A proposta publicada na última semana amplia as informações que os viajantes devem fornecer para entrar nos Estados Unidos. De acordo com o notice no Federal Register, o plano obriga todos os turistas a revelar atividade de redes sociais, endereços de email, números de telefone usados nos últimos cinco anos e os nomes e endereços de familiares.

A medida, apresentada pela atual administração, vale para visitantes de todos os países, independentemente de visto ou do uso do Electronic System for Travel Authorization (Esta). O CBP manteria autoridade para vasculhar dispositivos de entrada.

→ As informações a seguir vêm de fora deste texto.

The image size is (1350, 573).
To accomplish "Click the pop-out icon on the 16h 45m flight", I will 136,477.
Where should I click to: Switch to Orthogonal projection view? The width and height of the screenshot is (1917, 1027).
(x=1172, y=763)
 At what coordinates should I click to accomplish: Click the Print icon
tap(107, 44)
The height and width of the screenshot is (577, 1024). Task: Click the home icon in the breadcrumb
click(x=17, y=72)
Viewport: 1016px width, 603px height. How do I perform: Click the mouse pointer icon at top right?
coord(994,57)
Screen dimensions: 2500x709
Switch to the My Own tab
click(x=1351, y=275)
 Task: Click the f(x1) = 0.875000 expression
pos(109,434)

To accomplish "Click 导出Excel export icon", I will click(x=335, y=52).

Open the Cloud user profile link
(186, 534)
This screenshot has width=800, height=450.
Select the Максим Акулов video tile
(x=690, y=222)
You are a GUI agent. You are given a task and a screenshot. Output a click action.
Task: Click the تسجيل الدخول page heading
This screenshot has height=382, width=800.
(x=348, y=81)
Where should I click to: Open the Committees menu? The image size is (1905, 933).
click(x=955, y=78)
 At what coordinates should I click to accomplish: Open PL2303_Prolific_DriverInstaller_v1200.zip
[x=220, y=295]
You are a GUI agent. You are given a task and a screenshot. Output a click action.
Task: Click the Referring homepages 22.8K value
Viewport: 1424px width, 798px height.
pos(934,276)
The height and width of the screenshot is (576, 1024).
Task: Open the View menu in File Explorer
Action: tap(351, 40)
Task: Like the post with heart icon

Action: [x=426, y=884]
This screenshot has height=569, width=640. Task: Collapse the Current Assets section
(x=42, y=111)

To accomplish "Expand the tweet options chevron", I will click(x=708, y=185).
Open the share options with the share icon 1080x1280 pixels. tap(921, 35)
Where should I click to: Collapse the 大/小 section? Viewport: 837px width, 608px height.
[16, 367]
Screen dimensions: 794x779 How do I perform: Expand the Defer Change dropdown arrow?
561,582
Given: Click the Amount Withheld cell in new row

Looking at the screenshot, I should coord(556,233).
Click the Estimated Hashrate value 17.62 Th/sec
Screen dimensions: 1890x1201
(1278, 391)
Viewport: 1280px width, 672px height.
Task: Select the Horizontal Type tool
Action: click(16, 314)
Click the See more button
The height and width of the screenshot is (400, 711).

A notícia aponta que o prazo para comentários é de dois meses. O DHS não respondeu a pedidos de comentário. A proposta pode impactar grandes eventos, como a Copa do Mundo, que terá EUA, Canadá e México como palco.

Detalhes da proposição

Segundo o texto, as informações devem ser fornecidas antes da viagem, para fins de segurança. Dados de redes sociais abrangeriam os últimos cinco anos, incluindo plataformas e conteúdos públicos. Além disso, contatos e endereços de familiares seriam coletados.

Contexto e impactos previstos

A medida amplia restrições já em curso no governo, com reflexos esperados no turismo. Autoridades de turismo da Califórnia preveem queda de visitas estrangeiras neste ano, e cidades como Las Vegas relatam queda no movimento.

Caminho regulatório

Especialistas ressaltam que a proposta depende de regulamentação adicional e de como o DHS implementará as buscas de dispositivos. Em 2024, o CBP já realizou varreduras de dispositivos de passageiros, com números elevados de casos declarados.

Observação final

Especialistas e setores de turismo aguardam posicionamento oficial e eventuais ajustes no texto antes de virar regra, com impactos a viagens, eventos internacionais e fluxo de visitantes. Fontes oficiais não divulgaram comentários adicionais.